Task goal:
Count the lines in the records below that contain the word "will", and give that figure alone.

___ Materials provided ___

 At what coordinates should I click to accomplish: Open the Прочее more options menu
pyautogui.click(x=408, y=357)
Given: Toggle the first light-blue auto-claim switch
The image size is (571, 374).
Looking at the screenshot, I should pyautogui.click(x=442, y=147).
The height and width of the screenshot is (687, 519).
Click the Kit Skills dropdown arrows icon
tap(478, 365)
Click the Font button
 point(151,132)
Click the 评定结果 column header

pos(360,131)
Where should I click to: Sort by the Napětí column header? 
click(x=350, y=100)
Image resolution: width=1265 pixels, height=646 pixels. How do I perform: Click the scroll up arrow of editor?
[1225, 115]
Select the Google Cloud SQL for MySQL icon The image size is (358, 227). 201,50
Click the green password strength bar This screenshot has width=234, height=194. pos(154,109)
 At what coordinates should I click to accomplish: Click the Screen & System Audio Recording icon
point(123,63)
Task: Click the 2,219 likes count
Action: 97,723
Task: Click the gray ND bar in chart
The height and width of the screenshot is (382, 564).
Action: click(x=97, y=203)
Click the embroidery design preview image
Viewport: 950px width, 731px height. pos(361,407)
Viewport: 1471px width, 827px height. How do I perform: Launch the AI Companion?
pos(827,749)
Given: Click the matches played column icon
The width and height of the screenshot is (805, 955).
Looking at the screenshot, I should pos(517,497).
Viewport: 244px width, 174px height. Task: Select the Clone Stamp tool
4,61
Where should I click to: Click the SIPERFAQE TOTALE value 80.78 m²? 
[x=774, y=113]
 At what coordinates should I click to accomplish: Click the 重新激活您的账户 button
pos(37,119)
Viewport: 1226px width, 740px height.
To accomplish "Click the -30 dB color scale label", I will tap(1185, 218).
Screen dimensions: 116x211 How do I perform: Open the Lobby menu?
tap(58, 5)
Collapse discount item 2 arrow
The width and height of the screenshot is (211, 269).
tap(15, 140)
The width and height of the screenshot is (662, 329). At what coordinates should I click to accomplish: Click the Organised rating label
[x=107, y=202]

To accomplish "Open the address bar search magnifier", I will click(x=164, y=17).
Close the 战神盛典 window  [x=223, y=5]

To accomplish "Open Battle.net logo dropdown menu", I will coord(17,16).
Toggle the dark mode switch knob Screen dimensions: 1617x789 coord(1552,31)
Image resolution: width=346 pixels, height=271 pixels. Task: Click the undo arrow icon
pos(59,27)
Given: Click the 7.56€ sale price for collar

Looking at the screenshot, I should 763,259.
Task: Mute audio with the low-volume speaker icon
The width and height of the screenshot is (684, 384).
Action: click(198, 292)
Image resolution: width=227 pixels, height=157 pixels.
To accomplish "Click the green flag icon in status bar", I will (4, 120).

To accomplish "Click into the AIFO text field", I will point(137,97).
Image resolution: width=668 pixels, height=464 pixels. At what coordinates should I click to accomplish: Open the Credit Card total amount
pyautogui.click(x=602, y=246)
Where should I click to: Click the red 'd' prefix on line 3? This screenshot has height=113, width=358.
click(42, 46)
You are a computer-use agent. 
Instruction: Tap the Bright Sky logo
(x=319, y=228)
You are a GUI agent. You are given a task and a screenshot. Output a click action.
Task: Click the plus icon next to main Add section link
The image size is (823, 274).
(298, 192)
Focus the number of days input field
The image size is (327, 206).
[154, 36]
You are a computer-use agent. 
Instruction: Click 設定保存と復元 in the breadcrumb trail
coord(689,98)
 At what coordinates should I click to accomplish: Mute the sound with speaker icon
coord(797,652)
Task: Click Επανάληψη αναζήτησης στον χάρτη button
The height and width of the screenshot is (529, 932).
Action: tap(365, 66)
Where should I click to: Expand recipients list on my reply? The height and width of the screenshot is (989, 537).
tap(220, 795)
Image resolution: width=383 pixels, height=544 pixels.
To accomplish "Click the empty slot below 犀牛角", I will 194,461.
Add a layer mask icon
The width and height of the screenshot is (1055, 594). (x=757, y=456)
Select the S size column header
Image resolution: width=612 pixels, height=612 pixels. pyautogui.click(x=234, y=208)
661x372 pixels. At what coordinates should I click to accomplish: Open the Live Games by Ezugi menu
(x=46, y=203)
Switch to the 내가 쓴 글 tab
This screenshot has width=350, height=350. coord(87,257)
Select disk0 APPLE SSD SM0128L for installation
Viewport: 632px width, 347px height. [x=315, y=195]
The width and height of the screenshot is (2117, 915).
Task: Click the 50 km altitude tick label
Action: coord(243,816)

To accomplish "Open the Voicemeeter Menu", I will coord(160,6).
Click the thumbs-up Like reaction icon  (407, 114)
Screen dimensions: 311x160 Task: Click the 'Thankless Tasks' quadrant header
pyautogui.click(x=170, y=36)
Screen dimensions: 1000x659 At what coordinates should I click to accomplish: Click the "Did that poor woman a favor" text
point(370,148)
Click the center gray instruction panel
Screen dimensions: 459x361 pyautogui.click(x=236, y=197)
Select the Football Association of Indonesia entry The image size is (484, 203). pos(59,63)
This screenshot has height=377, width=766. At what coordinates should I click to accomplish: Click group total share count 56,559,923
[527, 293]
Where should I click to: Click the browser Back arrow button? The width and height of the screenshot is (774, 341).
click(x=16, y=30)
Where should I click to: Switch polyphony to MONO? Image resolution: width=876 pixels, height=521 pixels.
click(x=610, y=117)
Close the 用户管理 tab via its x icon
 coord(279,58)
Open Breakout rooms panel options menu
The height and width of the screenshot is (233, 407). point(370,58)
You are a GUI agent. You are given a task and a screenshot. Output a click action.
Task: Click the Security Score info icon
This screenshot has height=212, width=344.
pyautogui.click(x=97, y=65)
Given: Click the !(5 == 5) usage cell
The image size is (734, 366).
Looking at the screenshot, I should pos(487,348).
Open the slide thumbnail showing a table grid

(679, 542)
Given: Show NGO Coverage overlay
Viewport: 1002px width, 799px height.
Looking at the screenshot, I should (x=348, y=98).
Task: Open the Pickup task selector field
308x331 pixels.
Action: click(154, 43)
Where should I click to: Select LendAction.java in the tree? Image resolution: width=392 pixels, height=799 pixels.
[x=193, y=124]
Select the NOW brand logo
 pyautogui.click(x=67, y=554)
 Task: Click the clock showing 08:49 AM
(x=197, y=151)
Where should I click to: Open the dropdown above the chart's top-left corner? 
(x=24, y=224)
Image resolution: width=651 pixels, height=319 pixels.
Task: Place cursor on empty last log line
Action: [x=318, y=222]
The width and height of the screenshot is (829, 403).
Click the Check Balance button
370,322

___

Written response:
7